On January 16 1919, they ratified the 18th Amendment to the US Constitution, requiring Prohibition to be put in place within a year.
Some point to the 50% cut in liver cirrhosis cases over the 13 years the subsequent Volstead Act, which set out the Federal rules on how to enforce the ban, was in force as proof of the benefits to public health.
Others argue that the proliferation of speakeasies, supplied by bootleggers such as Al Capone, allowed organised crime to become a powerful force in the country.
What cannot be denied is that Prohibition denied the US Government vital tax revenue when the Great Depression began in 1929.
Just as in the Brexit debate, there were two sides to the Prohibition fight, though instead of Leavers and Remainers, we had the “wets” and the “drys”.
The dry crusaders were led by pietistic Protestants and social progressives who believed in the improvement of society by reform, and wanted to both curb saloon-based political corruption and cure society’s ills.
The Woman’s Christian Temperance Union gave them a national network, while the beer industry organised the wet supporters from Catholic and German Lutheran communities.
They were well-funded, but became marginalised because of the First World War, allowing breweries to be closed down in state after state until the snowball effect saw a nationwide ban.
The Volstead Act forbade the manufacture, sale and transportation of “intoxicating liquors”, but didn’t prohibit private ownership and consumption of alcohol.
But other booze outlets were less legal. Speakeasies, also known as blind tigers, sprang up to keep the man in the street’s spirits up, and criminal gangs were quickly able to gain control of the beer and liquor supplies in most cities, notably Chicago and Detroit.
While some argue that crime levels didn’t rise during Prohibition, the wets argued it had the opposite effect, lowering local revenues and imposing “rural” Protestant values on “urban” areas.

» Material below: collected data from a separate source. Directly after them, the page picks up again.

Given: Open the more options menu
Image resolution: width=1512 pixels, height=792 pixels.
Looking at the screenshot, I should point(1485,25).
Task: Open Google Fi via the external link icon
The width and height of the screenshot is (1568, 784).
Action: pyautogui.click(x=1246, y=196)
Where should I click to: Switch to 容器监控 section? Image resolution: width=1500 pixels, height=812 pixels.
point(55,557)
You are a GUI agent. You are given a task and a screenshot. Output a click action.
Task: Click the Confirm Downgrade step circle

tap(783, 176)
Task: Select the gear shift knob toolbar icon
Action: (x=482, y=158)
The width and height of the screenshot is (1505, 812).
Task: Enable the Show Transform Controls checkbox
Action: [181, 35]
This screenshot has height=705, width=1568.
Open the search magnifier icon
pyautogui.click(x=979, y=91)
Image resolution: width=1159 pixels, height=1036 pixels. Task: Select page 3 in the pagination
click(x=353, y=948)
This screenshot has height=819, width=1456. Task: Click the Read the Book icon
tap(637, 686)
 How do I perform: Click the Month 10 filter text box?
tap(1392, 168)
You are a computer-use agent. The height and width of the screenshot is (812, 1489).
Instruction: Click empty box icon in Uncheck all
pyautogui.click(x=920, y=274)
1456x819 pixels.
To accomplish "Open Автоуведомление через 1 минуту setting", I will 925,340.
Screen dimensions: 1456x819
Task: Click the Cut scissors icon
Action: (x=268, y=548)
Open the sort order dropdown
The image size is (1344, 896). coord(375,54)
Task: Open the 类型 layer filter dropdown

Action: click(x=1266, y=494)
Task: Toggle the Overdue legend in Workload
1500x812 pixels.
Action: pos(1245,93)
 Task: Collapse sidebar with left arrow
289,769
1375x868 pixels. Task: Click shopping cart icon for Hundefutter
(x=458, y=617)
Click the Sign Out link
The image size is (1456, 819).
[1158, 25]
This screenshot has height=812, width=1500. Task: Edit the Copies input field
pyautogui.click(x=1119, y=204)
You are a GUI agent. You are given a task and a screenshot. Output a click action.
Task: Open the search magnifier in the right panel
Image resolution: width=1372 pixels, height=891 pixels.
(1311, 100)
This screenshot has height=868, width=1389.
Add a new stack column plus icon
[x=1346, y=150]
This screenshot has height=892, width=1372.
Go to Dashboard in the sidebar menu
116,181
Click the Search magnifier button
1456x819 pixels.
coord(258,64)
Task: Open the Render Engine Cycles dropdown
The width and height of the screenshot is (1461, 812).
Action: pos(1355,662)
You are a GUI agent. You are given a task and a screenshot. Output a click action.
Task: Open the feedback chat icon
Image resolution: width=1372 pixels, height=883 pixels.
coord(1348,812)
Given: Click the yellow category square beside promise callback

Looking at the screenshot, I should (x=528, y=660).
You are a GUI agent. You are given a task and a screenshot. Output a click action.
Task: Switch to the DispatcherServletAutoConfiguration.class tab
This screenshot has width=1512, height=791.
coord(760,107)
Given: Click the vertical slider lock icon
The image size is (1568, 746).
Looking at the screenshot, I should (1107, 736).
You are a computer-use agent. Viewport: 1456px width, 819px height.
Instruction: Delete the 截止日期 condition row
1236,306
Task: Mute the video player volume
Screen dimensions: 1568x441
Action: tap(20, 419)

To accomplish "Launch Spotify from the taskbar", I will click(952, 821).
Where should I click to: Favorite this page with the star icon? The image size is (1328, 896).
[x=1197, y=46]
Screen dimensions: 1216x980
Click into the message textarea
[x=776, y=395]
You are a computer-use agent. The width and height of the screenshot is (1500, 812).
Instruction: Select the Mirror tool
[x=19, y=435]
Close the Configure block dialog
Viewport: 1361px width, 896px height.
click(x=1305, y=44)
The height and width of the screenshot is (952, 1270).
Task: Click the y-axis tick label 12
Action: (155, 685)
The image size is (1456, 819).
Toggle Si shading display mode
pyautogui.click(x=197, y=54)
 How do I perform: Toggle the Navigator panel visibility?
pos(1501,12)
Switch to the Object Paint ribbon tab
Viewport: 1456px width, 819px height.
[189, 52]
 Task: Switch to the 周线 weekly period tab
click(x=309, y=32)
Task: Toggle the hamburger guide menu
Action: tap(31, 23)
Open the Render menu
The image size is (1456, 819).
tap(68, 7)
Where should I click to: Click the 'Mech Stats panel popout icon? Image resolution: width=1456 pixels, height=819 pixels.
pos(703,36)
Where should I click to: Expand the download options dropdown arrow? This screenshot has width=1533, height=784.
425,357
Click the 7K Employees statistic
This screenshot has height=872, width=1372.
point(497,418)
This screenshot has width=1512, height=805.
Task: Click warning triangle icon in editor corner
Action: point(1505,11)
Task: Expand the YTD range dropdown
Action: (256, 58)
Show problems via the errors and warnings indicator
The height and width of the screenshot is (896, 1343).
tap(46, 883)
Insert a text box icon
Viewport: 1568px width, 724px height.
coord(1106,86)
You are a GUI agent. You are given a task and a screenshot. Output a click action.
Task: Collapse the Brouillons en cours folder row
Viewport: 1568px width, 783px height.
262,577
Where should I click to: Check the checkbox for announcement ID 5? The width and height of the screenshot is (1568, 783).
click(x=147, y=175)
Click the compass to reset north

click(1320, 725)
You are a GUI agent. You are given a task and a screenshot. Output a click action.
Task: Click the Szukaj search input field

Prohibition did reduce overall alcohol consumption by half during the 1920s, and cirrhosis declined proportionately, but the health benefits are dubious, to say the least.
Yes, rates of some alcohol-related illnesses dropped, but that was more than balanced by a rise in hospital admissions caused by bad bootleg booze – such as bathtub gin and moonshine – which the loss of taxes made hard to pay for.
Some 10,000 Americans were killed by tainted liquor before Prohibition was repealed by the 21st Amendment on December 5 1933.